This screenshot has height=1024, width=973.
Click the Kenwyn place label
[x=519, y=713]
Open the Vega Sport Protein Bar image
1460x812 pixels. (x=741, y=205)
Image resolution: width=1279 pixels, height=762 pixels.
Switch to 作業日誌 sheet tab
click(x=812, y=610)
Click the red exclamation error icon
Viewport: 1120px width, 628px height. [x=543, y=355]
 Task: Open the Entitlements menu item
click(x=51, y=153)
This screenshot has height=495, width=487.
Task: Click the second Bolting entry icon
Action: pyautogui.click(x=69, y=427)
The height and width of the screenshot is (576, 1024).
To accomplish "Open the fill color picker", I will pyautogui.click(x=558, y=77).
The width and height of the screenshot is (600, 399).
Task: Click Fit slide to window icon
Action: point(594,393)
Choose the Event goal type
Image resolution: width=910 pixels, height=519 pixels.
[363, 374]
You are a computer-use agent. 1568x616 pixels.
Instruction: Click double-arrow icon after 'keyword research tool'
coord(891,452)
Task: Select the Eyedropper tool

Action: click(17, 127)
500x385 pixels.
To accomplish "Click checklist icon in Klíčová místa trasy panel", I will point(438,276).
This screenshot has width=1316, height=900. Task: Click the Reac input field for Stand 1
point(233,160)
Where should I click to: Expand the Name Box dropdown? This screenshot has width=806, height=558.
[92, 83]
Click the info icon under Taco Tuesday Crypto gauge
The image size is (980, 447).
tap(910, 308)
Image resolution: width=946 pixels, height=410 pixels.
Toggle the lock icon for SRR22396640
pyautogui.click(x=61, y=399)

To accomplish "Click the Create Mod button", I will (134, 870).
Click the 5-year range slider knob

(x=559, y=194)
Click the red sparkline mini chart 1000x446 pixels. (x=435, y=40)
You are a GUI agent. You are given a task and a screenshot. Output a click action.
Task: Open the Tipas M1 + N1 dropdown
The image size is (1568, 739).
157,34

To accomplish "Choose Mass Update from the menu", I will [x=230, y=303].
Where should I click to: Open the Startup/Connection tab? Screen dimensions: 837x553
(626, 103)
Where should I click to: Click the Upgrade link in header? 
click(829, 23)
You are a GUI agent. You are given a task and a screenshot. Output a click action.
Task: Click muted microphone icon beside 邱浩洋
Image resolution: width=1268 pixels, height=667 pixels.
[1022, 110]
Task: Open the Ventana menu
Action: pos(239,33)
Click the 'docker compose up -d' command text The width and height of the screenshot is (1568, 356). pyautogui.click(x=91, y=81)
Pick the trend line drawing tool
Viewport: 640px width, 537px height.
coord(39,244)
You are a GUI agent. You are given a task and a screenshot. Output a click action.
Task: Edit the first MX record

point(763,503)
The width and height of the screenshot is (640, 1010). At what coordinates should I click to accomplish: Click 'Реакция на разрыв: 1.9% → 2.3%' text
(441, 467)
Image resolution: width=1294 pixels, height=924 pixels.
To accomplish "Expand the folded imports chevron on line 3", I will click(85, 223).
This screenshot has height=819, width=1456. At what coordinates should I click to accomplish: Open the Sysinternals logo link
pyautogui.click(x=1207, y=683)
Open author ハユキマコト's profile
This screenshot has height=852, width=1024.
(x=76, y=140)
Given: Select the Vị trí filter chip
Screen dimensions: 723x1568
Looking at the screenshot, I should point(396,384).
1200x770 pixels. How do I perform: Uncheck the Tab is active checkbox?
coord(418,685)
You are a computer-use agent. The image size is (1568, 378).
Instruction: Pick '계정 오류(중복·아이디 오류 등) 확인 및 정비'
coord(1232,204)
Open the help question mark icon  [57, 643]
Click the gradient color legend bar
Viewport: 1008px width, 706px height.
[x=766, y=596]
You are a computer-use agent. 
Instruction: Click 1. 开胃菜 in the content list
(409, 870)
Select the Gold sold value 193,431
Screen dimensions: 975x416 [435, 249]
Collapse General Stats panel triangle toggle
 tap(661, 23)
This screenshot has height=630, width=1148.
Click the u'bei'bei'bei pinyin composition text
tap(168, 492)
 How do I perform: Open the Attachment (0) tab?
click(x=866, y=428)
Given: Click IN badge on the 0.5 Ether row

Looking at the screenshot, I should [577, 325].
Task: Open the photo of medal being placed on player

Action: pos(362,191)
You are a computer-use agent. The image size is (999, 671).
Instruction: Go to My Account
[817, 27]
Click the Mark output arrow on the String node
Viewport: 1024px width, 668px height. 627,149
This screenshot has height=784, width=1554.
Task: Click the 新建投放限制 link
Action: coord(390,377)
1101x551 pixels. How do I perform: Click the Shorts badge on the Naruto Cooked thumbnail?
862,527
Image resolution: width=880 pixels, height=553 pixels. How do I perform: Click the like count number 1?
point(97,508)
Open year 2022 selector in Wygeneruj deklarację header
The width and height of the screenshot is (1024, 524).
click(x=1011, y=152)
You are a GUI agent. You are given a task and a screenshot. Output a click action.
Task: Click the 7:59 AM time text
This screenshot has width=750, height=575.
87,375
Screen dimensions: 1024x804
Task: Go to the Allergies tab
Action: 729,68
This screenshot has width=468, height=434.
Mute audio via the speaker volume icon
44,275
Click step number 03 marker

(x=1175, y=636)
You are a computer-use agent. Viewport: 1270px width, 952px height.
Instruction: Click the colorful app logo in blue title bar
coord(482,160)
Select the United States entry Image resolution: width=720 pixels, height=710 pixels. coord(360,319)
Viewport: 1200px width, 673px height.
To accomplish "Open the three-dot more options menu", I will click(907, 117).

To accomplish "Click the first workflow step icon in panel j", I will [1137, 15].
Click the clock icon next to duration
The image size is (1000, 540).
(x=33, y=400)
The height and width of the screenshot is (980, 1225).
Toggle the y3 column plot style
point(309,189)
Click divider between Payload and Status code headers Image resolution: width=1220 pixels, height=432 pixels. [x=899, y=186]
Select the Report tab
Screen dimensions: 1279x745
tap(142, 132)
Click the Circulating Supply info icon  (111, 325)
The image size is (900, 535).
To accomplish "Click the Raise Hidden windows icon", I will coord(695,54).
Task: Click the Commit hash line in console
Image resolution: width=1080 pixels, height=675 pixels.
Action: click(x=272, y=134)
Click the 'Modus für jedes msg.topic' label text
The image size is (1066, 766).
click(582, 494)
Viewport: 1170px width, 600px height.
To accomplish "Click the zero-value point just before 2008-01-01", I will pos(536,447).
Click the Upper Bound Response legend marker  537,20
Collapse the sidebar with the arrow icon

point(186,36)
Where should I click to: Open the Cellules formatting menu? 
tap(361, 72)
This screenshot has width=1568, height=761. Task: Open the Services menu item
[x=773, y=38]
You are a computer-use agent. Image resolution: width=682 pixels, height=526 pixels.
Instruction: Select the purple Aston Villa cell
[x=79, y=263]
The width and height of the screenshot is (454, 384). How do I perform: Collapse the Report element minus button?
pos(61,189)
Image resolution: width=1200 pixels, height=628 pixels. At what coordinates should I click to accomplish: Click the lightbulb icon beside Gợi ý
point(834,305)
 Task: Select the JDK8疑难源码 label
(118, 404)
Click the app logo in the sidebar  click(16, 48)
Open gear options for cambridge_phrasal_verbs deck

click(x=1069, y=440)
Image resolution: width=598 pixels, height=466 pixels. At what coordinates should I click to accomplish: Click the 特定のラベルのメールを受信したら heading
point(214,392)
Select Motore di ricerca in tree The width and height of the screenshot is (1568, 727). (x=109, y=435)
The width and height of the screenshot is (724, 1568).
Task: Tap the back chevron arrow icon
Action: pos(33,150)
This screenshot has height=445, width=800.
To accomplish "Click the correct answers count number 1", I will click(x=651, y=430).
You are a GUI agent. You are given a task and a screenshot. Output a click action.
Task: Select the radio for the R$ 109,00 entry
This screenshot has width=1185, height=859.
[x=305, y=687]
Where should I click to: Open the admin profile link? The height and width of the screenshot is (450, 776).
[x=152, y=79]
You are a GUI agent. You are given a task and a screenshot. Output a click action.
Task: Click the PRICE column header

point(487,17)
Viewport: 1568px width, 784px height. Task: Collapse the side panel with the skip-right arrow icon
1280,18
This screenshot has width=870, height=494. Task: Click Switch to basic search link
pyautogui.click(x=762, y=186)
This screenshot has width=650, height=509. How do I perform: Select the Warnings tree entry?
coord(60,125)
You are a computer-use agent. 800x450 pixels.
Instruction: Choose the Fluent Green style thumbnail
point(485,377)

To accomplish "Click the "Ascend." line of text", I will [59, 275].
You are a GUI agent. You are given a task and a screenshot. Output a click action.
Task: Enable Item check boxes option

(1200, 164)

**Task objective**
Starting at the top of the data above, repeat every line exactly until the line containing "Choose the Event goal type" has been given, then stop.

**Response**
This screenshot has height=1024, width=973.
Click the Kenwyn place label
[x=519, y=713]
Open the Vega Sport Protein Bar image
1460x812 pixels. (x=741, y=205)
Image resolution: width=1279 pixels, height=762 pixels.
Switch to 作業日誌 sheet tab
click(x=812, y=610)
Click the red exclamation error icon
Viewport: 1120px width, 628px height. [x=543, y=355]
 Task: Open the Entitlements menu item
click(x=51, y=153)
This screenshot has height=495, width=487.
Task: Click the second Bolting entry icon
Action: pyautogui.click(x=69, y=427)
The height and width of the screenshot is (576, 1024).
To accomplish "Open the fill color picker", I will pyautogui.click(x=558, y=77).
The width and height of the screenshot is (600, 399).
Task: Click Fit slide to window icon
Action: point(594,393)
Choose the Event goal type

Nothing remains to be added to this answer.